949-824-9127

How Many Cores is Too Many Cores?

Speaker Dr. Avi Mendelson
Intel
Israel
Location IERF 144/148
Date & Time April 27 , 2006
Refreshments at 10:30am, followed by Lecture
Abstract The computer industry has been able to keep an exponential improvement in performance for the last few decades. This unbelievable phenomenon is known as “Moore’s law.” As the computer architecture industry start reaching the “power wall,” two new trends are developed; the first trend calls to trade single thread performance with multithreaded performance and so to increase the overall performance of a processor by accommodate it with large number of small cores. The second trend calls to increase both the single thread performance and the multithreaded performance and so to divide the “transistor budget” of the processor between relatively small number of “large cores.”

In this talk I will present the root cause of the “power wall,” I will extend the discussion on each of the new trends in computer architectures described above and provide an analysis of what is needed for each of them to succeed. I will conclude the talk with a discussion on few open research topics which I believe are important for the computer architecture industry.

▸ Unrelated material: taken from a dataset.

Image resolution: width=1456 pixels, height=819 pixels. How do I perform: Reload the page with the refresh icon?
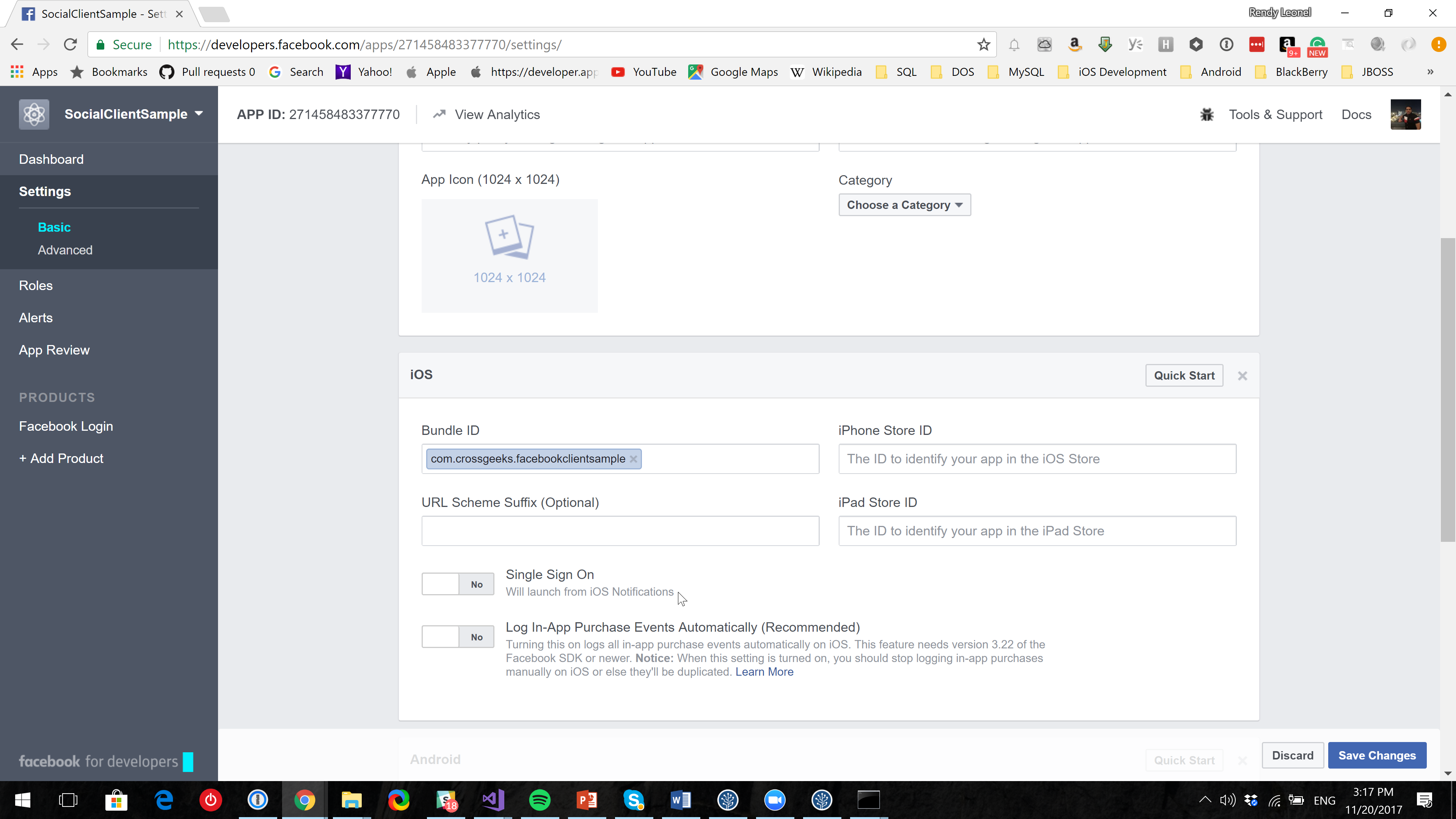(x=70, y=45)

Biography Avi Mendelson is a principal engineer in Intel’s Mobile Platform Group in Haifa, Israel, and adjunct professor in the CS and EE departments, Technion – Israel Institute of Technology. He received his B.Sc. and M.S.c degrees from the Technion, Israel Institute of Technology and his Ph.D from the University of Massachusetts at Amherst. Avi has been with Intel for 7 years. He started as senior researcher in Intel Labs, later he moved to the Microprocessor group where he served as the CMP architect of Intel Core Duo. Avi’s work and research interests are in computer architecture, low power design, parallel systems, OS related issues and virtualization.